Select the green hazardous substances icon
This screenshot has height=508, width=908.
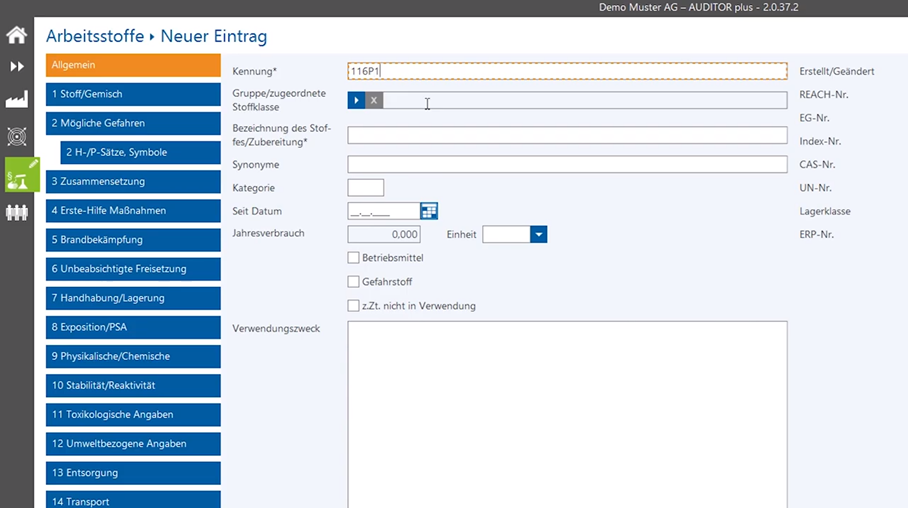tap(21, 175)
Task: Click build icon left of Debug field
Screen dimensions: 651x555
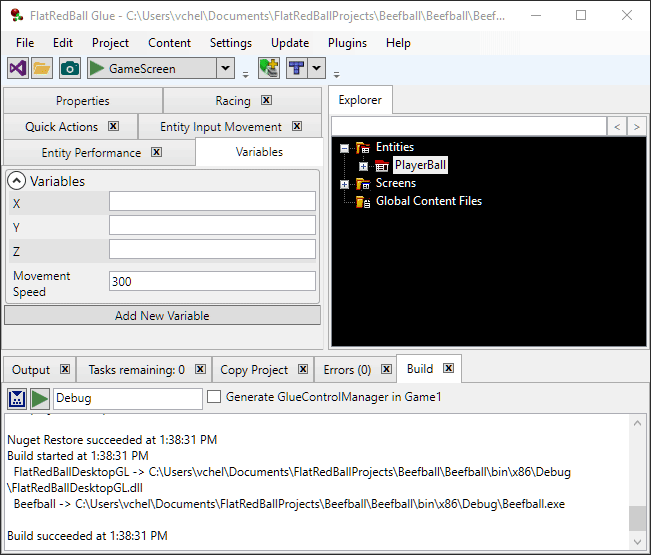Action: click(17, 398)
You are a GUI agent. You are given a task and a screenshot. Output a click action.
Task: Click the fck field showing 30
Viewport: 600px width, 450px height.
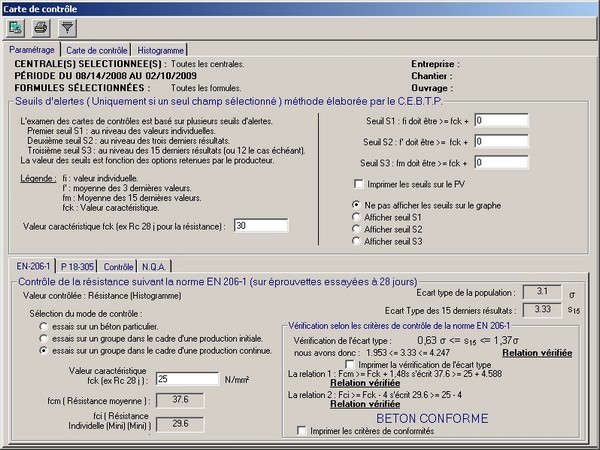[260, 227]
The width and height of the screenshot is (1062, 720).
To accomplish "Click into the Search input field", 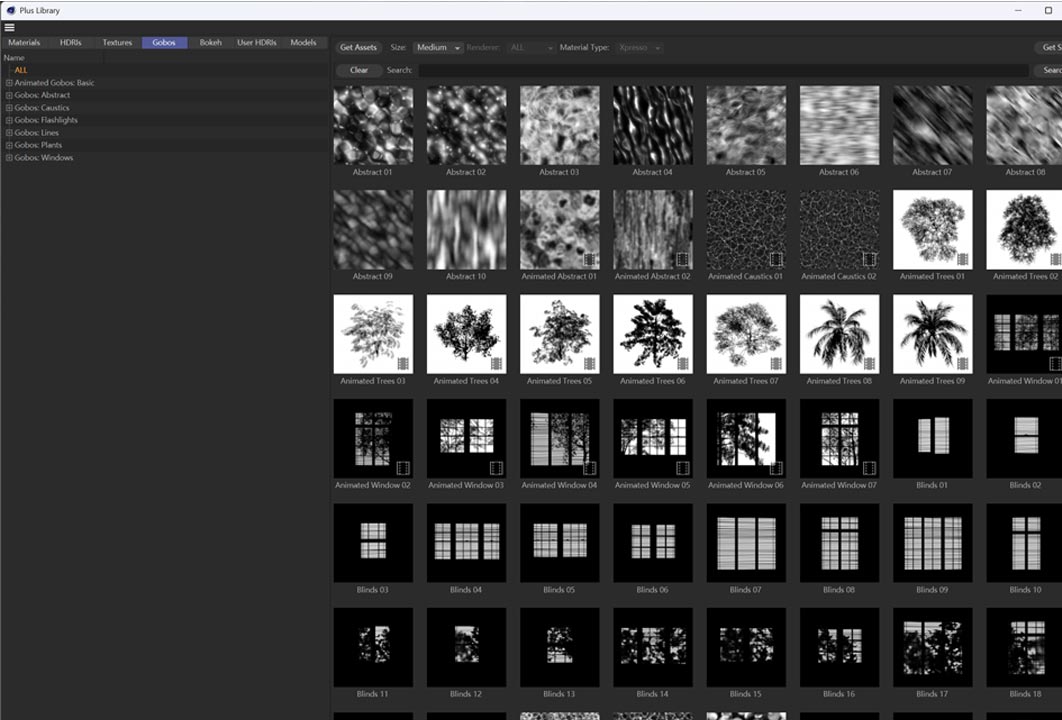I will (722, 70).
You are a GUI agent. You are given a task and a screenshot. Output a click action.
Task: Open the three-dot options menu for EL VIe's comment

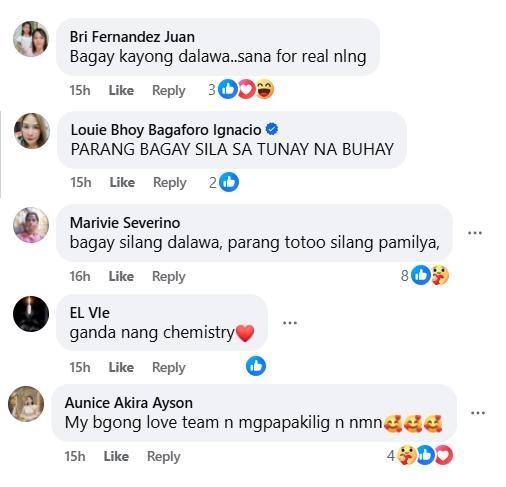tap(290, 323)
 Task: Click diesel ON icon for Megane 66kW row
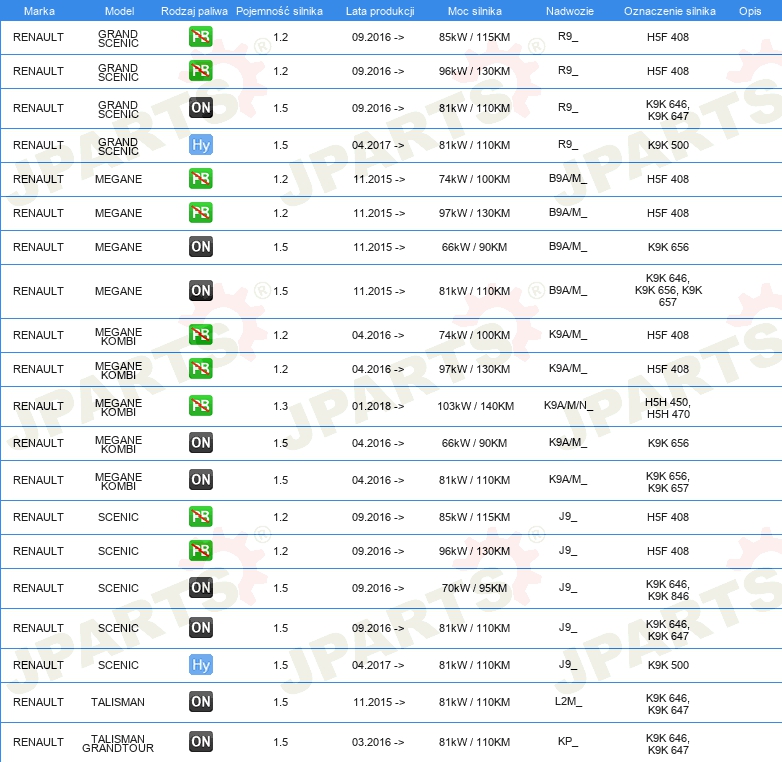200,246
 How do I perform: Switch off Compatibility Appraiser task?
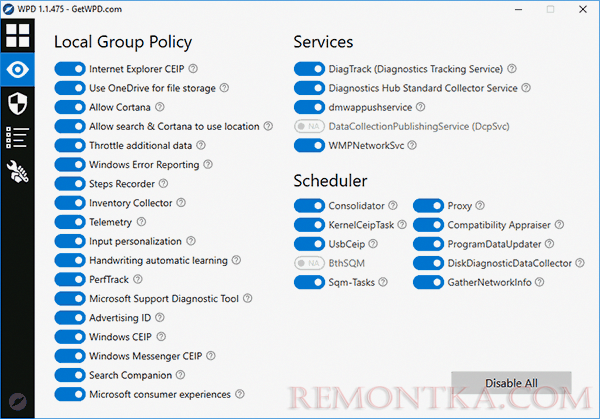tap(428, 225)
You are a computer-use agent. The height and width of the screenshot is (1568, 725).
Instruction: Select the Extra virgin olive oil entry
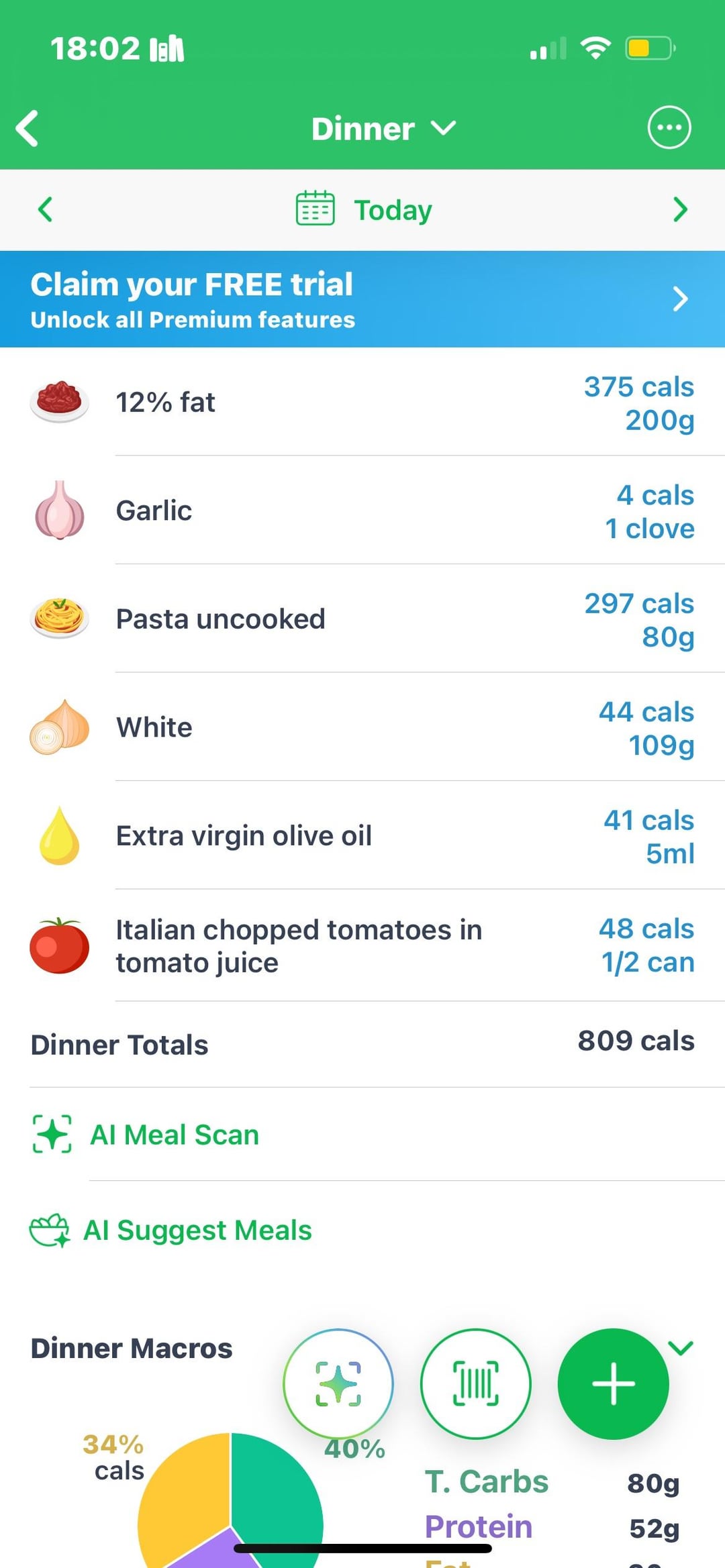point(362,836)
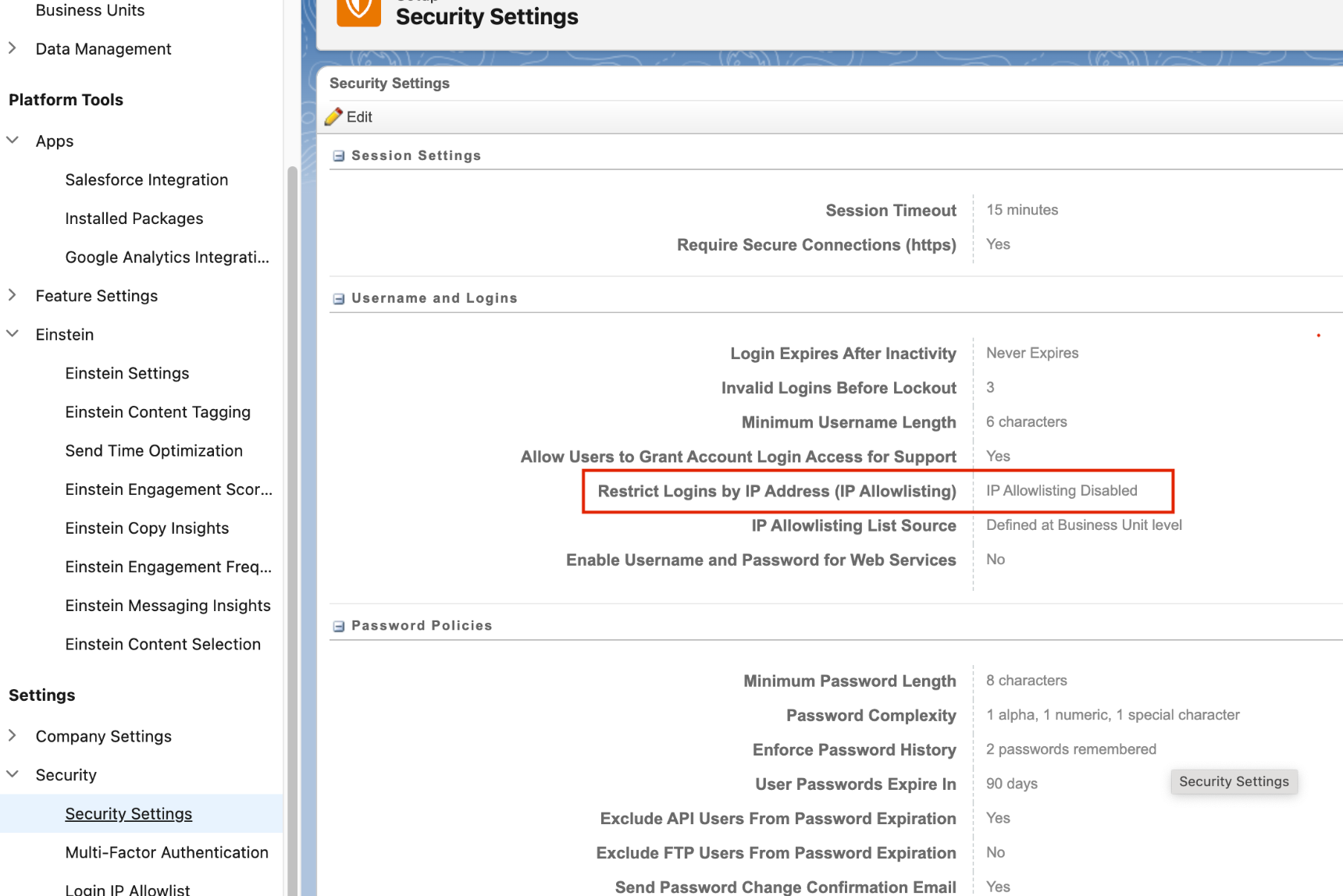Select Einstein Copy Insights

pos(147,528)
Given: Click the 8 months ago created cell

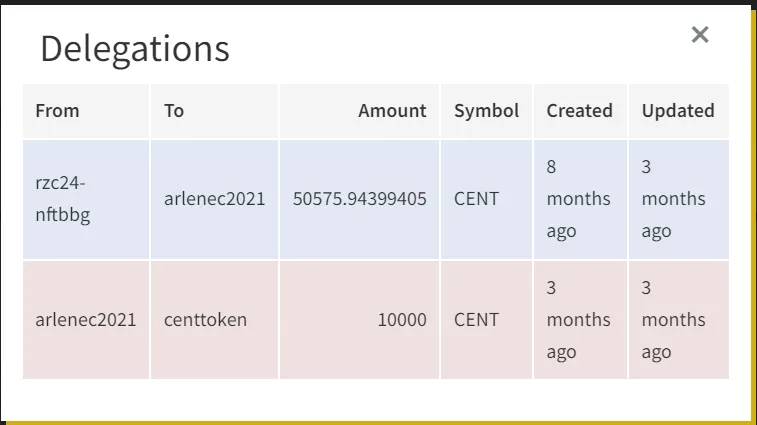Looking at the screenshot, I should tap(580, 199).
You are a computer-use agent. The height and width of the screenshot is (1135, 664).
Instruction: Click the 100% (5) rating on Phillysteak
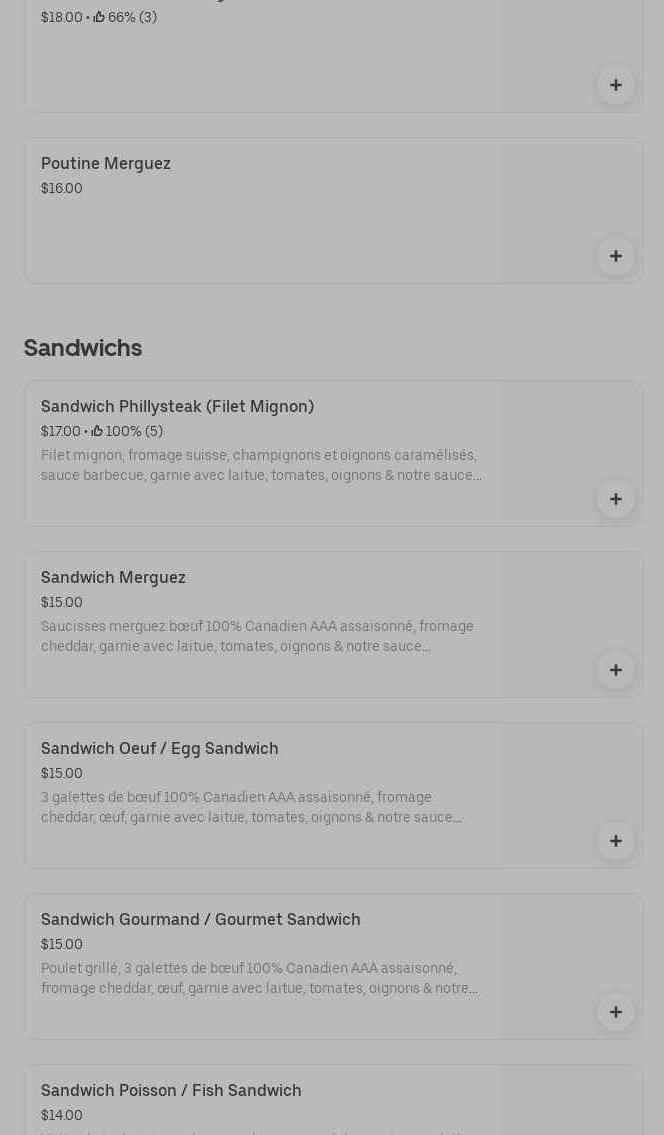point(127,431)
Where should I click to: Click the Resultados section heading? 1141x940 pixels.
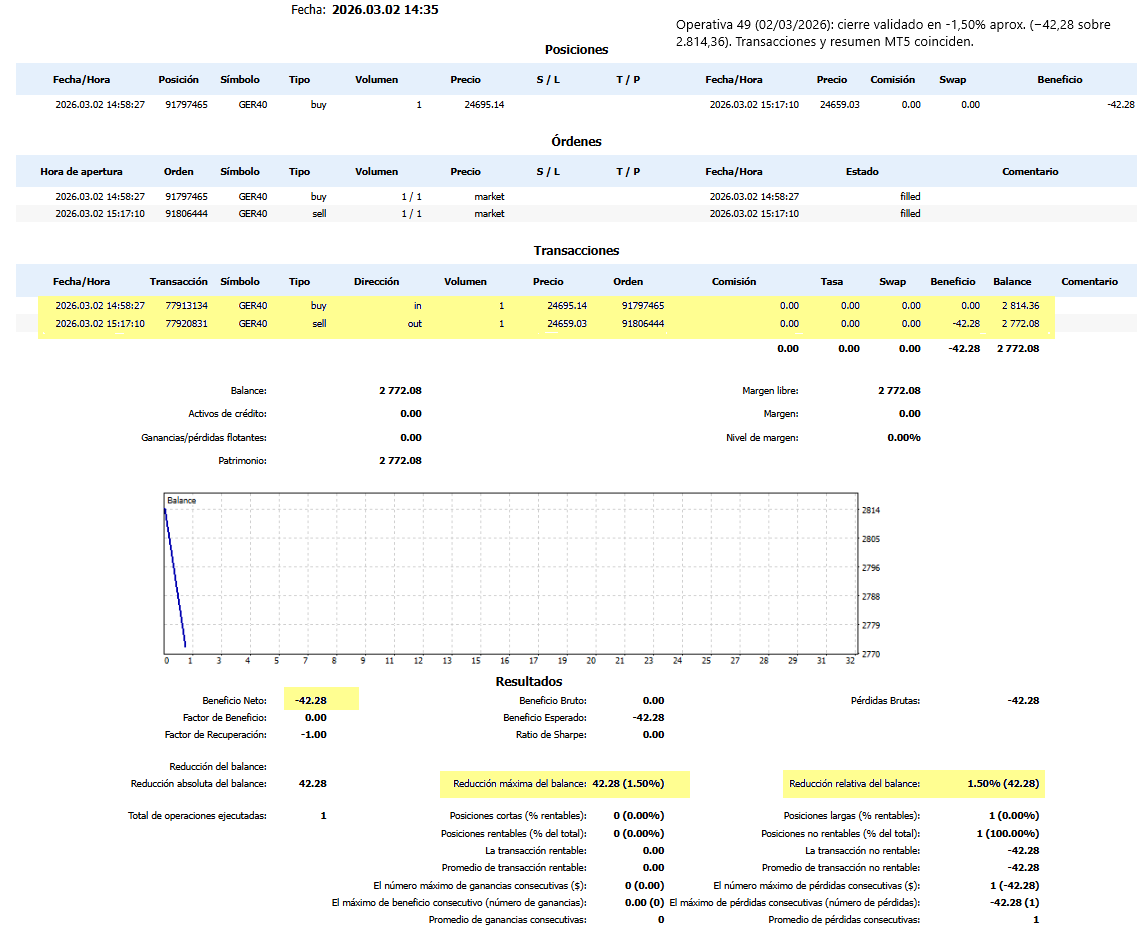coord(529,682)
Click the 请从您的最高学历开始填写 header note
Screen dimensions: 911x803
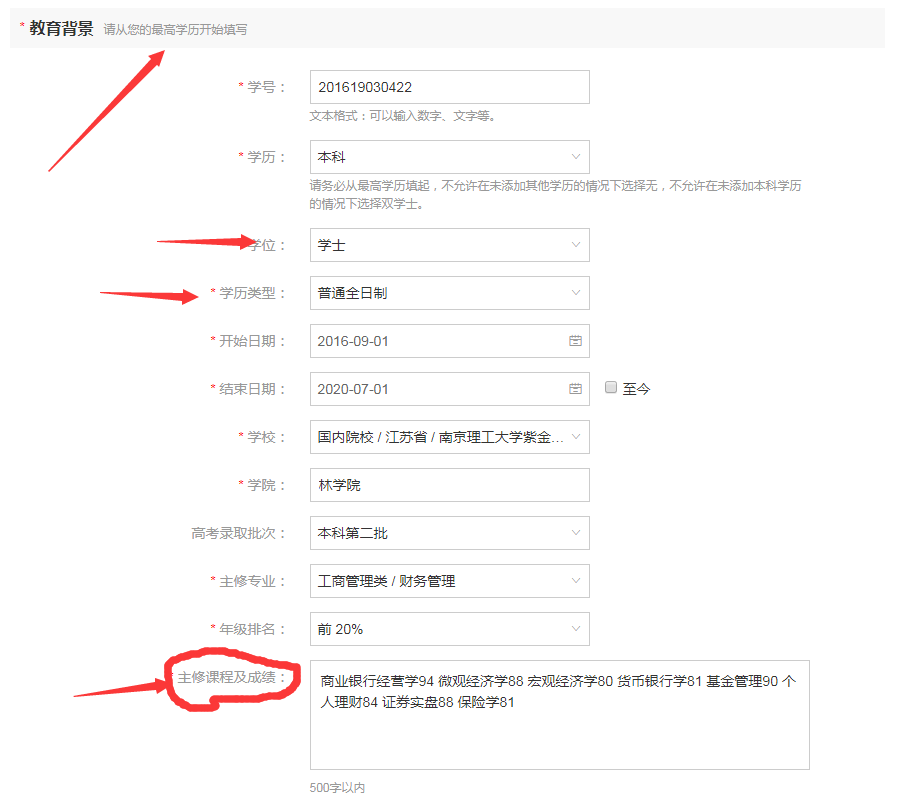pos(175,30)
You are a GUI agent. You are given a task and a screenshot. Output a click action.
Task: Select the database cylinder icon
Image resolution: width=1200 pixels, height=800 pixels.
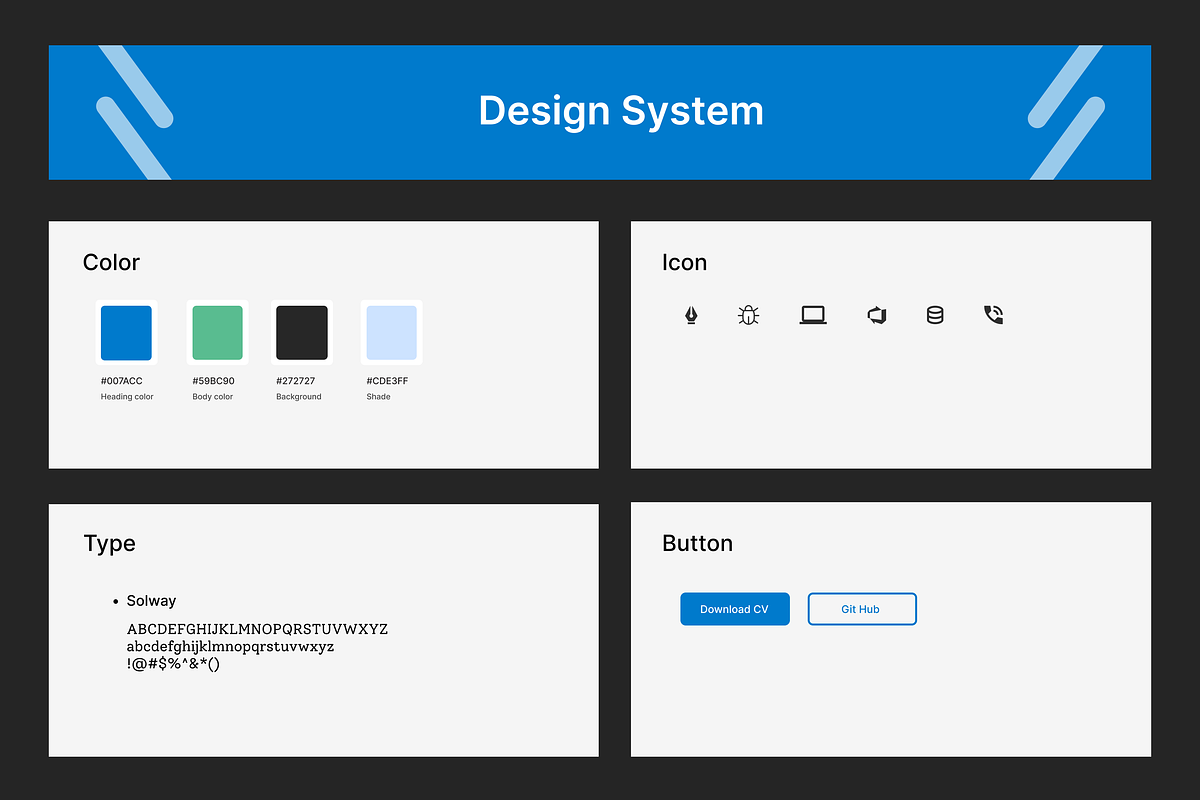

+-------+

Exclude all pictures and reproduce verbatim the lines running from the line that contains "Screen dimensions: 911x803" to the end of the data above, both ends included.

Screen dimensions: 911x803
pos(175,30)
You are a GUI agent. You are given a task and a screenshot. Output a click action.
Task: Select the database cylinder icon
Image resolution: width=1200 pixels, height=800 pixels.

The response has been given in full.